Automatically generated by Colaboratory.
Original file is located at
https://colab.research.google.com/drive/15WzEwKM9d9AJXDgFVw52RvSDhh1iMXg6
# Neural Machine Translation
In this project we are going to perform machine translation using two deep learning approaches: a Recurrent Neural Network (RNN) and Transformer.
Specifically, we are going to train sequence to sequence models for Spanish to English translation. In this assignment you only need to implement the neural network models, we implement all the data loading for you. Please **refer** to the following resources for more details:
1. https://papers.nips.cc/paper/5346-sequence-to-sequence-learning-with-neural-networks.pdf
2. https://pytorch.org/tutorials/intermediate/seq2seq_translation_tutorial.html
3. https://arxiv.org/pdf/1409.0473.pdf
<font color='green'><b>Hint:</b> While you work, we suggest that you keep your hardware accelerator set to "CPU" (the default for Colab).
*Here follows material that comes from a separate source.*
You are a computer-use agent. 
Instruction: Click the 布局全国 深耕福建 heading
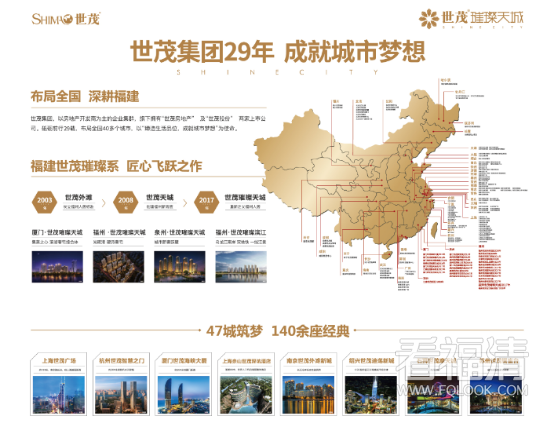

However, when you have finished debugging and are ready to train your models, you should select "GPU" as your runtime type. This will speed up the training of your models. You can find this by going to <TT>Runtime > Change Runtime Type</TT> and select "GPU" from the dropdown menu.</font>
We have imported all the libraries you need to do this project. <b>You should not import any extra libraries. Furthermore, you should not write any code outside of TODO sections.</b> If you do, the autograder will fail to run your code.
"""
### DO NOT EDIT ###
import pandas as pd
import unicodedata
import re
from torch.utils.data import Dataset
import torch
import random
import os
rnn_encoder, rnn_encoder, transformer_encoder, transformer_decoder = None, None, None, None
DEVICE = torch.device('cuda' if torch.cuda.is_available() else 'cpu')
if __name__=='__main__':
print('Using device:', DEVICE)
"""# Provided Functions
This section contains several provided functions that are used throughout the notebook.
## Helper Functions
This cell contains helper functions for the notebook.
"""
### DO NOT EDIT ###
# Converts the unicode file to ascii
def unicode_to_ascii(s):
"""Normalizes latin chars with accent to their canonical decomposition"""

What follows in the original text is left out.